James Click performed an interesting exercise last year where he ran the baseball season backwards. Our perception of the strengths and weaknesses of teams and players is often formed by the order in which stretches of good and bad play occur, even though we know that those stretches might not be meaningful by themselves. Well, the gap between the Tigers and the Twins and Sox is a function of the order of events. The Tigers got off to a great start and the Twins didn’t, but for almost any subset of the baseball season outside of the first three weeks, the Twins have been the better team. You can’t hand-wave away those three weeks or, for that matter, the decisions the Twins made that put them behind in the early part of the season, but when you look at these teams, it’s helpful to realize that this isn’t a case of a great team being chased down, but a good one regressing to its level.

Does any of this sound familiar? It should-we were here a year ago. Back in 2005, the White Sox stumbled around for a month, allowing the Cleveland Indians back into a race that had long been considered theirs largely because they stopped scoring. They pulled it together over the last week, then had a decent October. That team, however, was better than these Tigers in almost every way, and they weren’t missing their starting second baseman and #2 hitter.

Just on the numbers, the Twins need to take at least three out of four to make this interesting. The Tigers play a bunch of games down the stretch against the Royals, who they’ve owned this year, and a number of others against non-contenders. A four-game lead will probably be too much to make up without any more head-to-head action, but a two-game lead…then things get interesting, with the Tigers going to Chicago next weekend with the possibility that they might miss the postseason entirely.

There’s no sense in making predictions about what will happen over the next four days, because baseball doesn’t work that way. You can say that the Tigers are coming in in bad shape, and that the Twins may be able to blow out their excellent bullpen over the first three games with Johan Santana lurking to pitch Sunday afternoon. Santana isn’t unbeatable, but he’s the closest thing in MLB to it, and he effectively reduces this series to a best-of-three over the next few nights.

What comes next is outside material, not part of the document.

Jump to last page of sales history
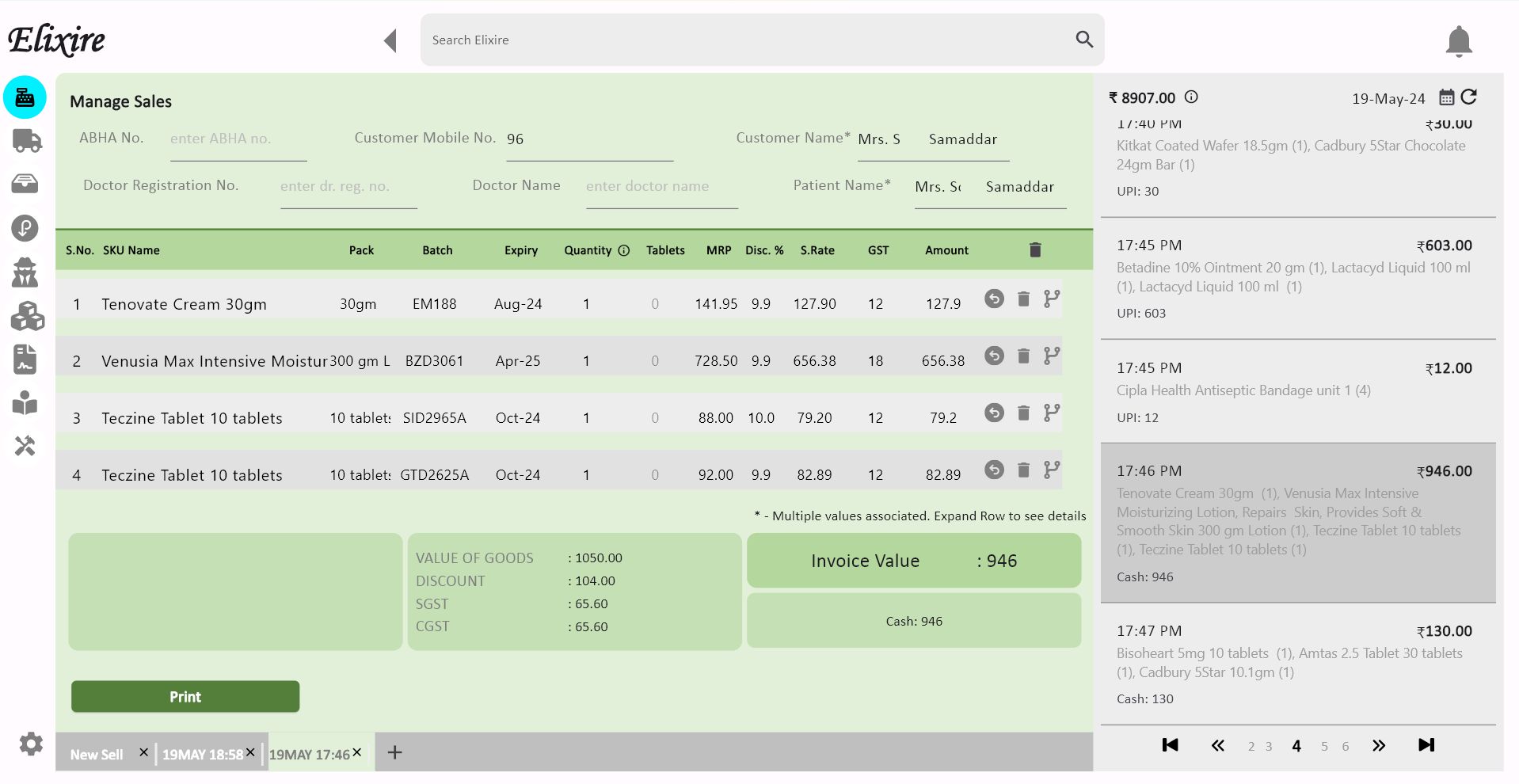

No matter what happens on the field, the big winners are the fans. It’s not easy to have high-impact games between good teams under a system that allows a second-place team into the postseason. The distribution of performance this year, however, allows for that in the AL Central. This isn’t the NL wild-card chase, with seven teams fighting to stay above .500; this is two of the better teams in MLB this year playing with something on the line beyond playoff seeding or the right to hang a banner. It would be more interesting without the fallback position, but in a post-1993 world, we take our drama where we get it.